I write this letter the first full day of Joe Biden’s term as President of the United States, which certainly feels like the end of something truly significant, even as it is uncertain how much change will yet unfold.
For those of us who study and teach politics, the previous four years were a particularly astonishing period in which the expected rules and norms of American politics seemed to go by the wayside on a near daily basis. Who can forget Donald Trump dispensing with all decorum by publicly ridiculing other national and world leaders with insults like a grade school bully, and much, much worse, whether in speech or through his often infamous tweets?
Trump broke countless conventions that had tended to govern political discourse and behaviour not only in the US but globally. Well, okay, actually they have been counted, and chronicled – one list published in the Washington Post detailed over 300 norms Trump and his administration broke, which were but 1 percent of some 34,000 entries!
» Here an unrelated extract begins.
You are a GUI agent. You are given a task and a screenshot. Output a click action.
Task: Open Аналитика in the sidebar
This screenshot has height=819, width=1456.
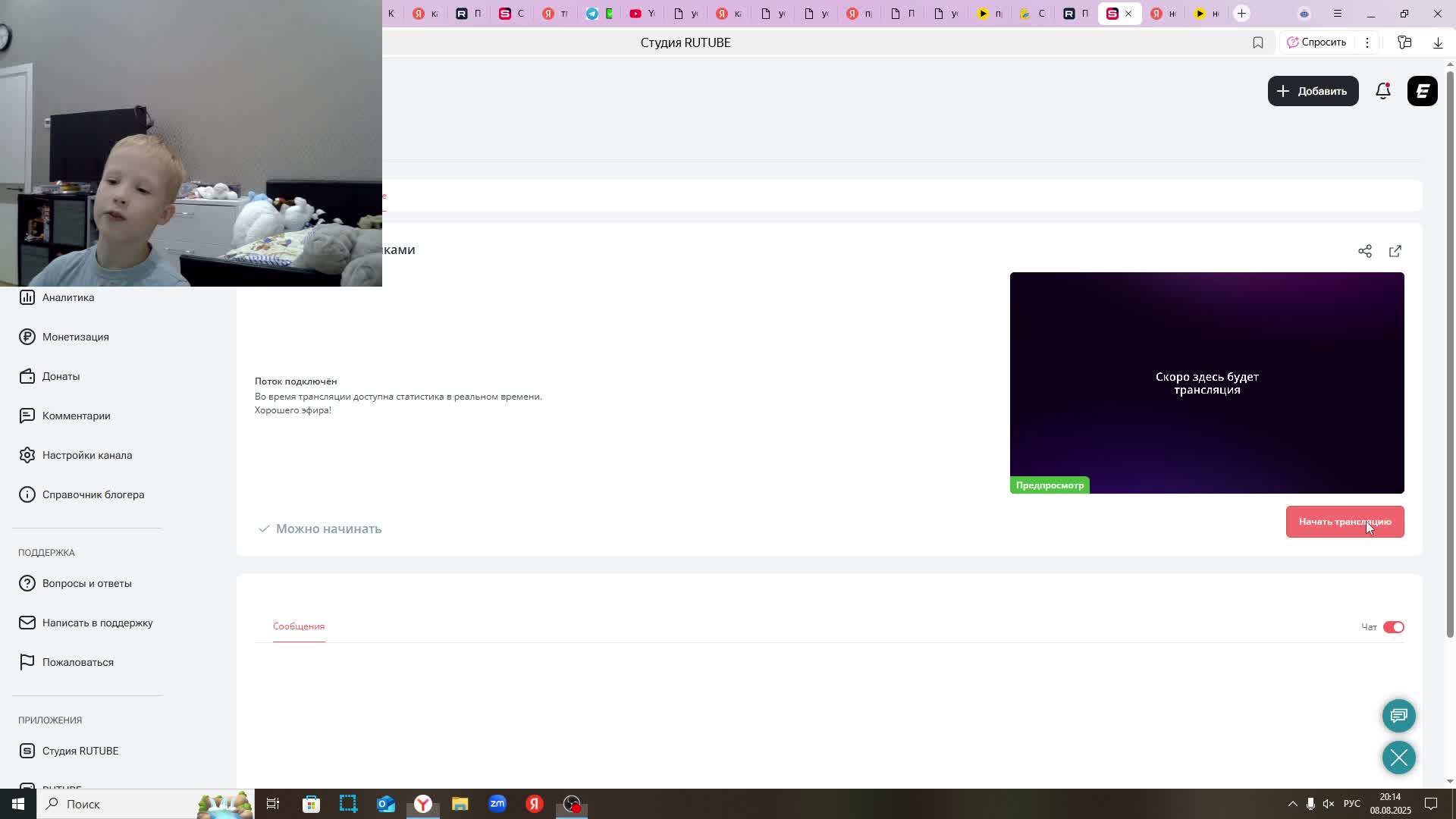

And that was before some of the most serious transgressions, including the refusal to concede Biden’s electoral victory, and the shocking spectacle of the assault on the U.S. Capitol building, the symbol and functional seat of American democracy.
The near-death experience of one of the world’s most powerful and oldest democracies leaves us wondering, among so many other questions: Does this show the ultimate resilience of democratic institutions in the end, or their fragility? Could that happen here?
“Does this show the ultimate resilience of democratic institutions in the end, or their fragility? Could that happen here?”
Our faculty will be exploring with students the lessons of these events that come from political science research for years to come, hopefully arming our citizens and future leaders with evidence-based practices to bolster democratic practices in Canada and wherever else they may live.
One such leader is profiled in this issue, our former PhD student Grace Lore who was elected to the B.C. legislature in the fall election: we are proud and reassured that she will be bringing her research-informed insights into the practice of B.C. politics. Another of our PhDs profiled in this issue, Edana Beauvais, will be teaching generations of students in the lower mainland with her recent appointment at Simon Fraser University.
Is Canada any more immune to such disruptive political forces such as brought to us through social media? UBC PhD and current post-doctoral fellow Chris Tenove analyses the role of social media in the 2019 Canadian election in this issue. What does world order look like now post-Trump, and how did we get here? Noted scholar Amitav Acharya will tell us his views during our Mark Zacher Distinguished Visitor lecture this year as noted in this issue.
On behalf of our colleagues, staff and students, I hope you enjoy and are informed by these and other items in this issue, and hope to see you virtually at Dr. Acharya’s talk and our trivia night!